The site, strategic since Viking times, became more important during the
Middle Ages when an estate and castle were erected in 1383 by Chancellor Bo Jonsson.
In 1472 the property was purchased by Sten Sture the Elder (1440–1503), who
donated it in 1498 to a Carthusian monastery. Gustav I seized the property in 1526, claiming
the legal rights of inheritance through his kinship with Sten Sture.
The existing medieval stone keep was inadequate for Gustav, who commissioned
the architect Henrik Cöllen to design a new castle, a practical fortress-refuge for the king,
his family and the royal chancery and treasury.

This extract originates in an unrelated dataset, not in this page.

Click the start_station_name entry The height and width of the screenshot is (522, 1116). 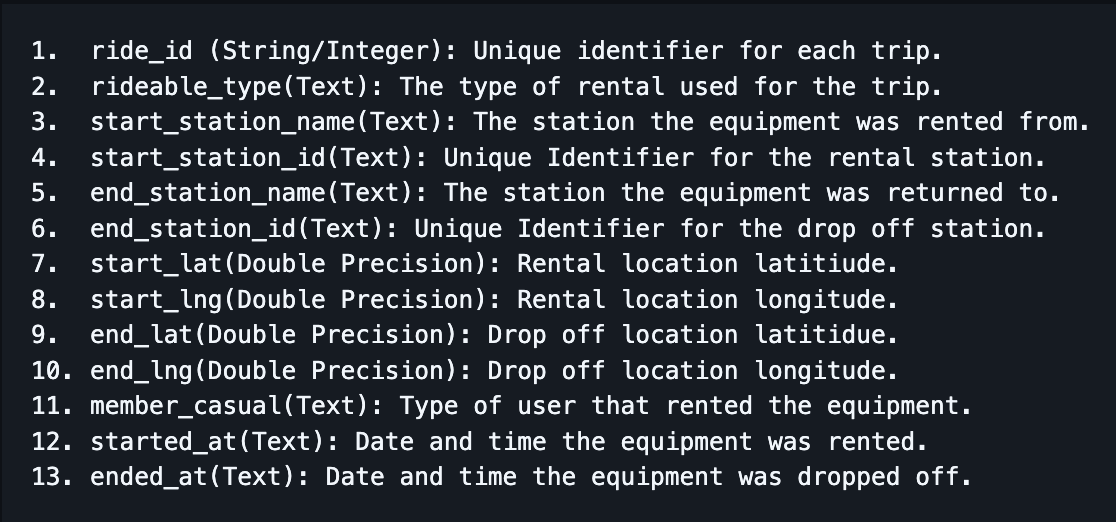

Defensive in nature, the Gripsholm Castle
has a polygonal plan, with four massive circular towers at the angles. Built of brick, with 3–4
m thick walls surrounded by a moat, it retains a bold, severe appearance with few extraneous
details, although a picturesque element is added by the irregular silhouette of towers and
roofs. A painted ceiling in Halberdiers’ Hall, attributed to Anders Larsson,
survives from 1543.
The year 1578 marked the completion of major restorations initiated by Duke
Karl (later Karl IX), who wanted quarters to befit the position of a Renaissance king; and
further alterations took place during the 1590s.
The 16th-century interiors of Gripsholm castle are among
Sweden’s greatest Renaissance treasures. In the1690s Queen Hedvig Eleonora, a great patron of
art and architecture, commissioned Nicodemus Tessin to change the building substantially with
the addition of a queen’s wing.
Modernization of parts of the interior was initiated by Crown Princess
Lovisa Ulrika in the 1740s, and a theatre in the former church was commissioned in 1781 by
Gustav III from Eric Palmstedt.
Gripsholm is now a museum and houses the National Portrait
Gallery of Sweden, which is under the auspices of the National Swedish Art Museum.